### EXERCISE DIRECTIONS
Say how many lines in the data hold "back". Nothing else belongs in the answer.

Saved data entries
▬▬▬▬▬▬

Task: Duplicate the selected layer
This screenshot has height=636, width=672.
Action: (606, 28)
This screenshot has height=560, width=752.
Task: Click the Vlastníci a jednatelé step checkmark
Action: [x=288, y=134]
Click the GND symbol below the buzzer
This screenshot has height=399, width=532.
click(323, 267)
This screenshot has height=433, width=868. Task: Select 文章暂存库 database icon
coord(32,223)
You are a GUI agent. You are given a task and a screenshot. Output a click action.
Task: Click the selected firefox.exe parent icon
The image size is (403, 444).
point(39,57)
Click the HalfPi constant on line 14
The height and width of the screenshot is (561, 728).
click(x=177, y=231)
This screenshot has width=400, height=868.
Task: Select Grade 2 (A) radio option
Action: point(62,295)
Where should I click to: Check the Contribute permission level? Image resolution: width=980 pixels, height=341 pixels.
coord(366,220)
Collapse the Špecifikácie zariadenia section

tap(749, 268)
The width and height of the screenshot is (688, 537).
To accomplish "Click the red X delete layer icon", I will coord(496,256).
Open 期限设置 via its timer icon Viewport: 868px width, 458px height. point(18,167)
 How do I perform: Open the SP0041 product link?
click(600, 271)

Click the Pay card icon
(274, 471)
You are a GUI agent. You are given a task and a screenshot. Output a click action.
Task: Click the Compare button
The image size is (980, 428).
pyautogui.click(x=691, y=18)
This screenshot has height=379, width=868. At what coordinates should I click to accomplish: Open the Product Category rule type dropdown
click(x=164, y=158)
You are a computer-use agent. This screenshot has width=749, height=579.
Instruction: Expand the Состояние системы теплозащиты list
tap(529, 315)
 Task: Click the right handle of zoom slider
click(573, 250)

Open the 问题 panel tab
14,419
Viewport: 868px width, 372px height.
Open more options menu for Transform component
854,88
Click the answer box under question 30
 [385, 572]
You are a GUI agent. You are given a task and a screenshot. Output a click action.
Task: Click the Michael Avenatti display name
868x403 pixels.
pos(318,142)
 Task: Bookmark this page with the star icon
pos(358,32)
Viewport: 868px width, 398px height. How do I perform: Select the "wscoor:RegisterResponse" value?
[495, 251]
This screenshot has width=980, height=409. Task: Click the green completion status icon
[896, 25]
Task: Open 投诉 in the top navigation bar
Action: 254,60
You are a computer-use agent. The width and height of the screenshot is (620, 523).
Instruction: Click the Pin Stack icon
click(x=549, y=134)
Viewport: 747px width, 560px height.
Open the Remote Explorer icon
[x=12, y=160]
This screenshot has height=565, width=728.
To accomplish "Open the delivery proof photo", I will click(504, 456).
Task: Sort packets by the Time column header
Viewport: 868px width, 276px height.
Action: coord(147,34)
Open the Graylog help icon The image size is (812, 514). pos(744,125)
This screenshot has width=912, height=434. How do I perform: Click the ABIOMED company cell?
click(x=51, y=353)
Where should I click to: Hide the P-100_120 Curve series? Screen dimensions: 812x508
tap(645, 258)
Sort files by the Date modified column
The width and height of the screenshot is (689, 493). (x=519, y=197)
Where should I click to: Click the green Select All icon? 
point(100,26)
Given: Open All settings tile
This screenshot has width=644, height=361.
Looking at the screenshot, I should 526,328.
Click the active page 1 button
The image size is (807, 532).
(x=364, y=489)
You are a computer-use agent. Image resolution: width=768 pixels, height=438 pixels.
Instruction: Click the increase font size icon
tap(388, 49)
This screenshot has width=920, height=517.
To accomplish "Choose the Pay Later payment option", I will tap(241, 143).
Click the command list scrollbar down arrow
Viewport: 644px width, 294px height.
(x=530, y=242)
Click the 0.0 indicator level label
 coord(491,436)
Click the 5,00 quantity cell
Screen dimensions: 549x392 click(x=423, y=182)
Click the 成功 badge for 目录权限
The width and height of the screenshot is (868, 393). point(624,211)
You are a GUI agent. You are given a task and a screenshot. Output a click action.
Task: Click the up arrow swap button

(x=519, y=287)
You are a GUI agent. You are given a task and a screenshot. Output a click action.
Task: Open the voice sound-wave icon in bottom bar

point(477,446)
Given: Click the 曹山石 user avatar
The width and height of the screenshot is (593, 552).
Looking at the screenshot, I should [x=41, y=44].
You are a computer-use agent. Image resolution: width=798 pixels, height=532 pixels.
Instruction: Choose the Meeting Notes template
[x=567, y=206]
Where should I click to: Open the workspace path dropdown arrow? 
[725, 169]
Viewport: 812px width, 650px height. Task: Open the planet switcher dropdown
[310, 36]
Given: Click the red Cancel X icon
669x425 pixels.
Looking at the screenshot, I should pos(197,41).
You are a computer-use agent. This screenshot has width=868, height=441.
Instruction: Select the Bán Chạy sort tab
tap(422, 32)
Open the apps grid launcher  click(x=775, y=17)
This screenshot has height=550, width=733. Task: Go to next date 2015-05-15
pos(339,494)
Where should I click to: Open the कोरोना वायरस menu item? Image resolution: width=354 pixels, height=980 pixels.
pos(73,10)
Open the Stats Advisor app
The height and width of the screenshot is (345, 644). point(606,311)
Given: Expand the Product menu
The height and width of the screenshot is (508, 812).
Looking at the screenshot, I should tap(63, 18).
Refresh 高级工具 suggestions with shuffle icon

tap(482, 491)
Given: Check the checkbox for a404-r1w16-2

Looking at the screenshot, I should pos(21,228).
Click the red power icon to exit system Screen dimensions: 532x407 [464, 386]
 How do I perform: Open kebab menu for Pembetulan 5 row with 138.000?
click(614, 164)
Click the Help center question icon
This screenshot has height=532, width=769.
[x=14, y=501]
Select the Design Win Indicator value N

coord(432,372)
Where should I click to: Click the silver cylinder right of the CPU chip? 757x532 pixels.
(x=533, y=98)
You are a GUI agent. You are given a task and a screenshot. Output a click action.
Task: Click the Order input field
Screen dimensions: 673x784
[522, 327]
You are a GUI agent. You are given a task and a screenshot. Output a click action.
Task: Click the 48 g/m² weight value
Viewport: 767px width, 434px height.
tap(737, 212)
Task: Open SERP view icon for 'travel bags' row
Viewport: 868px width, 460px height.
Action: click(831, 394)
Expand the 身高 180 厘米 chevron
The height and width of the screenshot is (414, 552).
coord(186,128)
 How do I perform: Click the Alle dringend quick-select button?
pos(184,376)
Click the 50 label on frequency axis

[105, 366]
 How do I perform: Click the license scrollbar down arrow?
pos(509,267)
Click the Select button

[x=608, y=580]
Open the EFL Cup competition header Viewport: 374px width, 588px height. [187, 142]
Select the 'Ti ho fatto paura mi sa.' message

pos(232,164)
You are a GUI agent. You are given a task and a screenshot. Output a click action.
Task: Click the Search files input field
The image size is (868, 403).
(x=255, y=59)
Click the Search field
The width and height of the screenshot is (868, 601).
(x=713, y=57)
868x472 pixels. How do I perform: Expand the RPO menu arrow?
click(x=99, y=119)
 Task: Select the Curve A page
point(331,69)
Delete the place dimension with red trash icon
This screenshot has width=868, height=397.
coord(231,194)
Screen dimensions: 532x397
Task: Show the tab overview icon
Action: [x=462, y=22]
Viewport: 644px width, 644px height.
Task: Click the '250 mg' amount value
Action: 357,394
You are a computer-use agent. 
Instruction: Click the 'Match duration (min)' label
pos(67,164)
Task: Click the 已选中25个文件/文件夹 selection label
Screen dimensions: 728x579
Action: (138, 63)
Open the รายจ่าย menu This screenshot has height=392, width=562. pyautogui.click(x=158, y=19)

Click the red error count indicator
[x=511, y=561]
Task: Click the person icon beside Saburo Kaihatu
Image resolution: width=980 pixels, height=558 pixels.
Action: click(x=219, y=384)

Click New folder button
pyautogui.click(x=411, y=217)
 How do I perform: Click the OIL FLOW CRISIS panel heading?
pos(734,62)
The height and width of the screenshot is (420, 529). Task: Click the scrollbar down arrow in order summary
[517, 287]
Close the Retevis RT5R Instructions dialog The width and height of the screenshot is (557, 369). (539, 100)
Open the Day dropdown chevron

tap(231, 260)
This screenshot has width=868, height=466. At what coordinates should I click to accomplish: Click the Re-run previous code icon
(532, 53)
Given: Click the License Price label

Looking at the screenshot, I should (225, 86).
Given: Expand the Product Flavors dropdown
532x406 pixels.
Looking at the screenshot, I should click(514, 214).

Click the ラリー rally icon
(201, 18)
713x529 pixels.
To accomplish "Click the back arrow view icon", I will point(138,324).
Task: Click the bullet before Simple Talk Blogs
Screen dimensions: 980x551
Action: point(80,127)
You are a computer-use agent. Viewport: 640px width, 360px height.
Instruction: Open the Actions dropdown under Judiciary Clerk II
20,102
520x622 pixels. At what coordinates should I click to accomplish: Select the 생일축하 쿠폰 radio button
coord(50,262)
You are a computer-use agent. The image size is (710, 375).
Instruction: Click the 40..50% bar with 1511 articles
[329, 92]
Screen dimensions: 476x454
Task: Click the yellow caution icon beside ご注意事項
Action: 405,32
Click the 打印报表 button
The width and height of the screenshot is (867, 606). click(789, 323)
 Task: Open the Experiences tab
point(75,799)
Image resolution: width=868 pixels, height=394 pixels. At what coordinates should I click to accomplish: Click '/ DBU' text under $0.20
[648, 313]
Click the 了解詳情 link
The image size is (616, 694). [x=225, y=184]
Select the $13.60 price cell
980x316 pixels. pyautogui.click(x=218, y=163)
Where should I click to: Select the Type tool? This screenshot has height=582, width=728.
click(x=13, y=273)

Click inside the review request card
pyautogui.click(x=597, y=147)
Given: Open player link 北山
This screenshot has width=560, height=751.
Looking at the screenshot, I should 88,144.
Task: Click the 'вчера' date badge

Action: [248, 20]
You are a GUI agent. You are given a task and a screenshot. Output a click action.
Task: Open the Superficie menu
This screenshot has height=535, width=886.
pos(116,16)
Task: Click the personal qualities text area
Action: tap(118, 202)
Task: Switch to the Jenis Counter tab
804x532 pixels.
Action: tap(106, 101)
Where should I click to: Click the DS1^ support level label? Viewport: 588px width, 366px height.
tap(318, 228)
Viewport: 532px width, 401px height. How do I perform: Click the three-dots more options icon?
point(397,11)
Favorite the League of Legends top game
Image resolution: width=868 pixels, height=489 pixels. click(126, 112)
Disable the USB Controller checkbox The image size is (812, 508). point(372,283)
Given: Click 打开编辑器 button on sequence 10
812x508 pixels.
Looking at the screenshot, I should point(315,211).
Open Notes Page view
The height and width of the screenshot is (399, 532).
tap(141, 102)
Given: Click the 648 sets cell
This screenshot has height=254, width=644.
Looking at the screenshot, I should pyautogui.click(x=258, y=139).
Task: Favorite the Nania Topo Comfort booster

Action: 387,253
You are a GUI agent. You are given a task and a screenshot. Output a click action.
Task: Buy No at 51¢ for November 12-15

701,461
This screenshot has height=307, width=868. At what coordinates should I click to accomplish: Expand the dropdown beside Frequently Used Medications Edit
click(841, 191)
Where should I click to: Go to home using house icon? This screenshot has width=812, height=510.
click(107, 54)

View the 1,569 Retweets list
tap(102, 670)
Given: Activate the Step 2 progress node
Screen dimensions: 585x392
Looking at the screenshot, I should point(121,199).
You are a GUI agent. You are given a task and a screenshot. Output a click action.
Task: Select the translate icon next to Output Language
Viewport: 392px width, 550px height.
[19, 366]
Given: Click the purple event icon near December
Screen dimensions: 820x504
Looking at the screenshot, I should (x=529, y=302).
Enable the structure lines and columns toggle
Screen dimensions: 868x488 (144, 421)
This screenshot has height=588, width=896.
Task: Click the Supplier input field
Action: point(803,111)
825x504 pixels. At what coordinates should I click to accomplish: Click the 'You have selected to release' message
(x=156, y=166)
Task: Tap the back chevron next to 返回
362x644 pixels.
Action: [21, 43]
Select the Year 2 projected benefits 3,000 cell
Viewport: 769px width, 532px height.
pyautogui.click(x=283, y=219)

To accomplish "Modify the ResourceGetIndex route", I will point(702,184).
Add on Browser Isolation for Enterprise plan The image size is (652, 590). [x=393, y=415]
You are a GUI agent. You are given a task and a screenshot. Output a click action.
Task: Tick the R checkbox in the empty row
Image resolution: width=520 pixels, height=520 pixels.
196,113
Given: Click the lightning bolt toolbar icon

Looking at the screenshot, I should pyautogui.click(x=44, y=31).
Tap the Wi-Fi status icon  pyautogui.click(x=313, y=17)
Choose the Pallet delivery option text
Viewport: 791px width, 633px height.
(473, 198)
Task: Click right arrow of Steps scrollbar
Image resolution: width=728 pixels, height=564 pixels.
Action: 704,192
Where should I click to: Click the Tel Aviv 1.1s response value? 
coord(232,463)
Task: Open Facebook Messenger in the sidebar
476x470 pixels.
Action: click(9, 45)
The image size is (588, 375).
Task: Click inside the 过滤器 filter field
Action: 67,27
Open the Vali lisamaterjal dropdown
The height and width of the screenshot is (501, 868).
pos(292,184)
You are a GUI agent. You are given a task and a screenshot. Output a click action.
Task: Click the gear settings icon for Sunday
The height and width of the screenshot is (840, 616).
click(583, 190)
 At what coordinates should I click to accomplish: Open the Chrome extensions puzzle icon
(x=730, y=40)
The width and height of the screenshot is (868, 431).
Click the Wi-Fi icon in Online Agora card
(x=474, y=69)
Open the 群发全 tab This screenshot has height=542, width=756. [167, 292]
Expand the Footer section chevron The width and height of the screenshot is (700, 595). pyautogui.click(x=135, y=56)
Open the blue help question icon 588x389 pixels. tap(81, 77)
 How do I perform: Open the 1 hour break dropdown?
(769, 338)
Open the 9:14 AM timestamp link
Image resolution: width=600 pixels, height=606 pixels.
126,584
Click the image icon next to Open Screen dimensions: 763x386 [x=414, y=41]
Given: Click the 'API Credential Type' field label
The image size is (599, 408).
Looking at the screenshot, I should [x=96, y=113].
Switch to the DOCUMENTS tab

▬▬▬▬▬▬

### ANSWER TO THIS PROBLEM
2